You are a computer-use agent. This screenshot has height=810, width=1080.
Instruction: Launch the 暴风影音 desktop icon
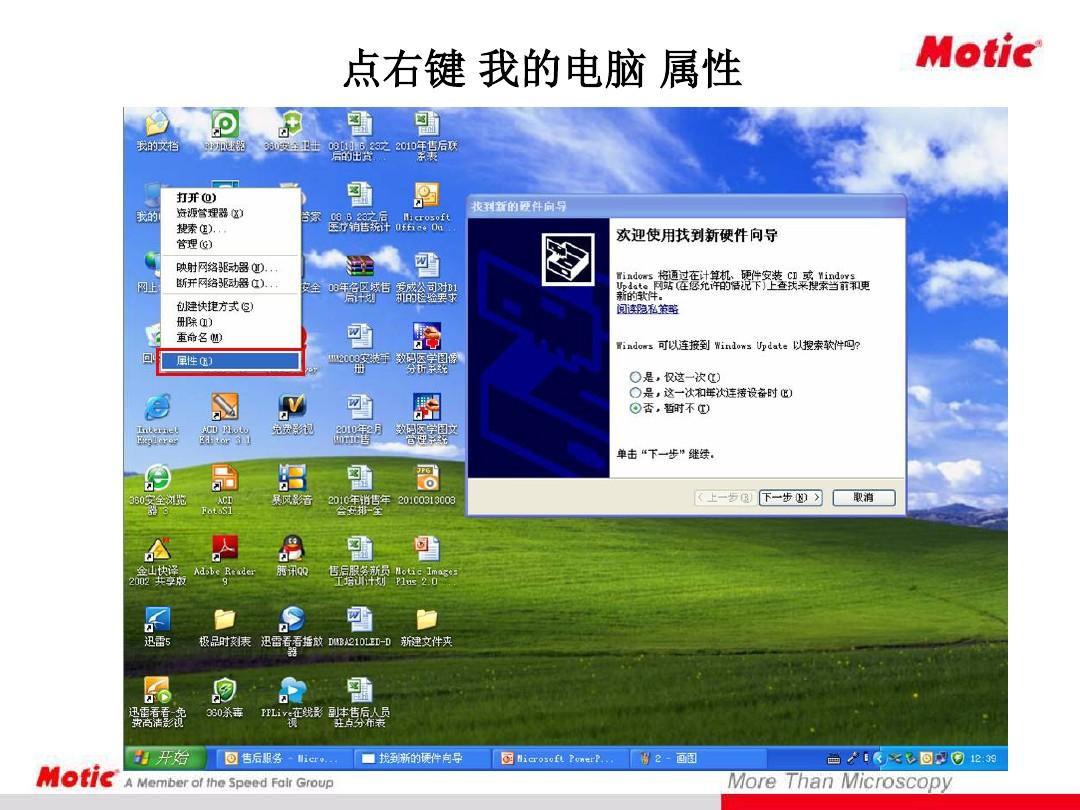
==
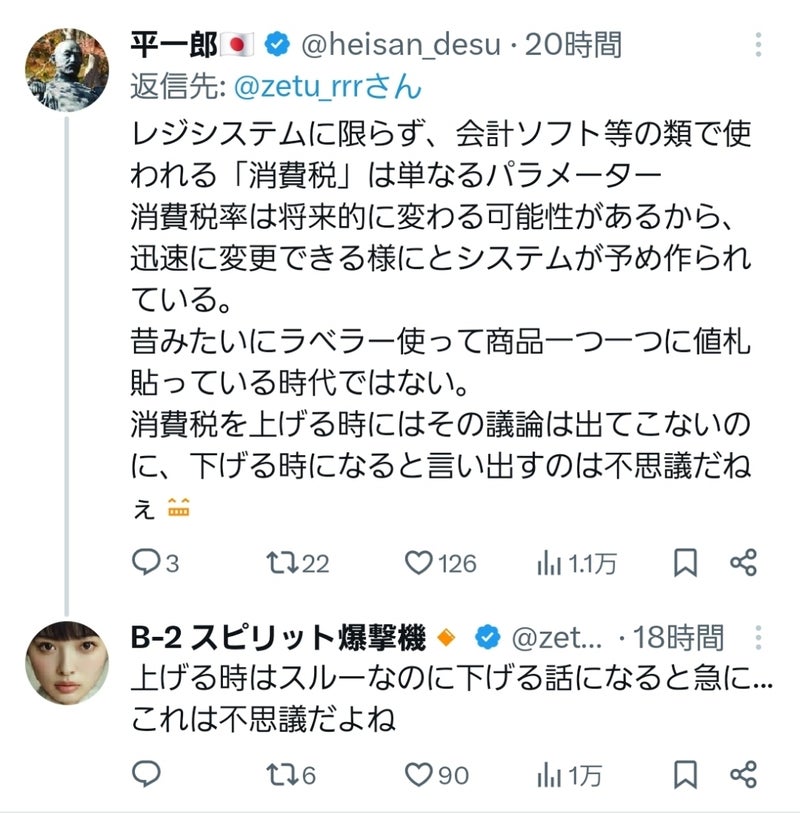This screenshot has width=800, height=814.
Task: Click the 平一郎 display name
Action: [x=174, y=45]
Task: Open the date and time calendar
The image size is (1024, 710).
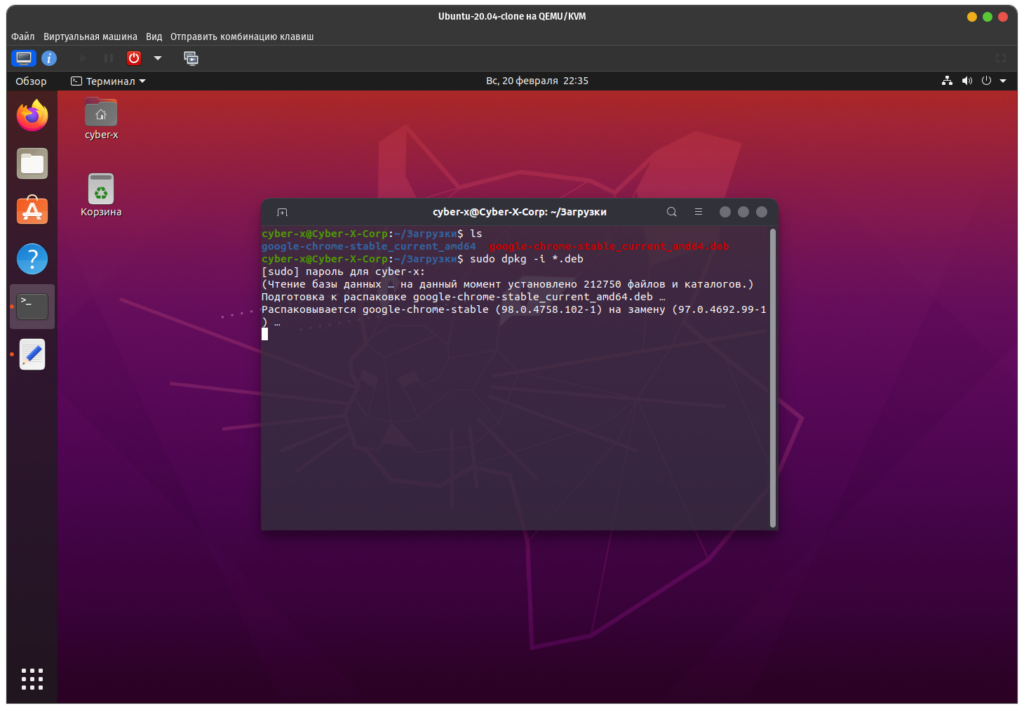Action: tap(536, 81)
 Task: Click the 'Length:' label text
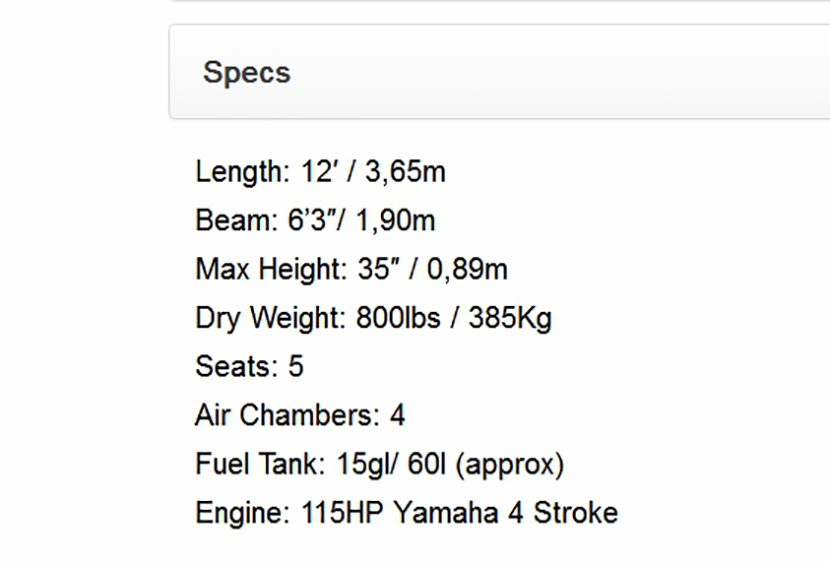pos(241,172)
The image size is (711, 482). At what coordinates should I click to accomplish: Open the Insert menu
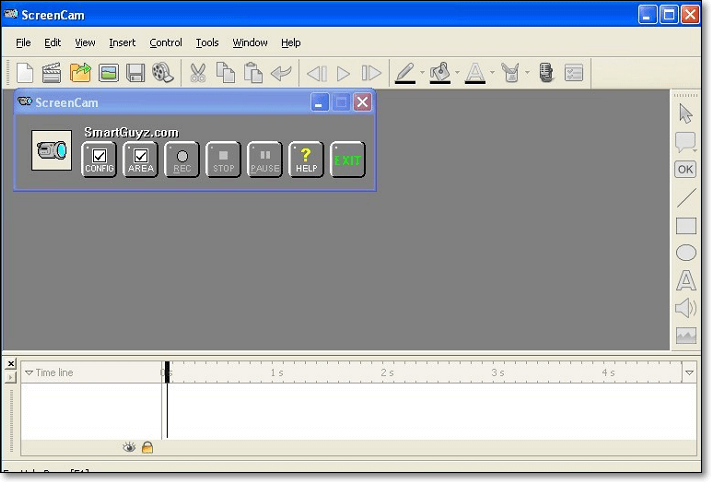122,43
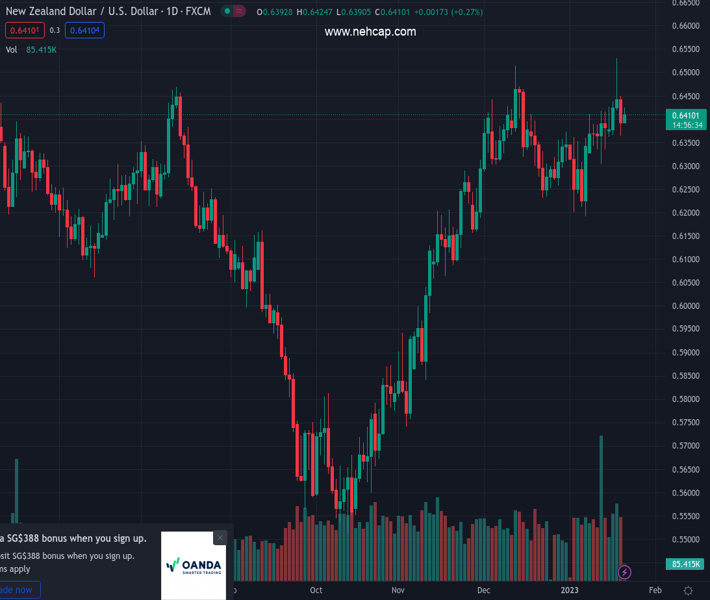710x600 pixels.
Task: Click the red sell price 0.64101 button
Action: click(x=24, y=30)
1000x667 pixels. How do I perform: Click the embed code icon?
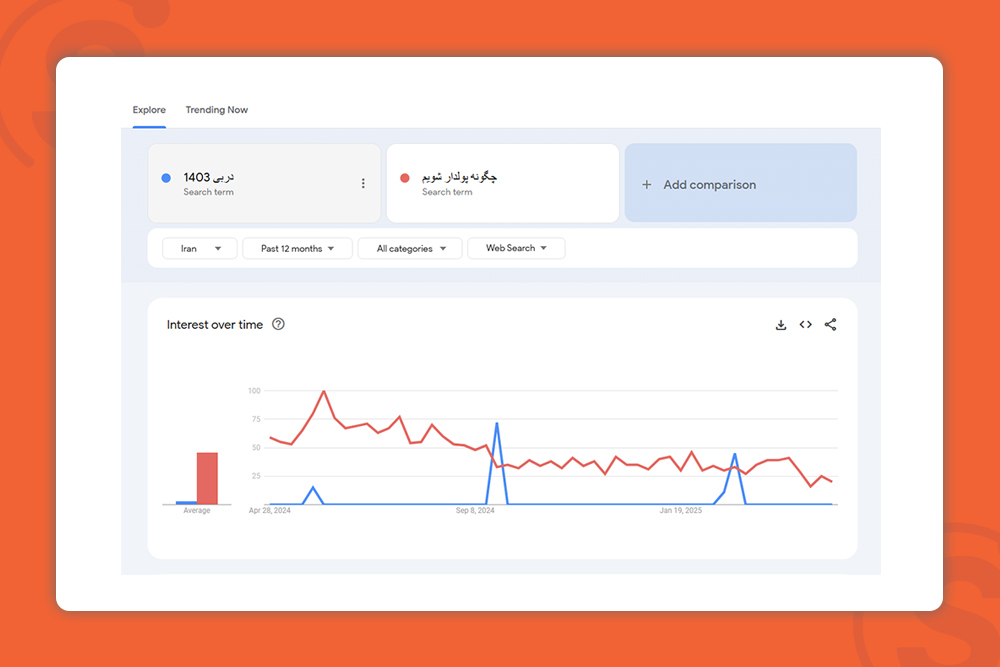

=== PROBLEM ===
Select every line of the records above that contains the word "Open", and note that case counts.

=== THE SOLUTION ===
Task: Open the date and time calendar
The image size is (711, 482). At what coordinates should I click to accomplish: Open the Insert menu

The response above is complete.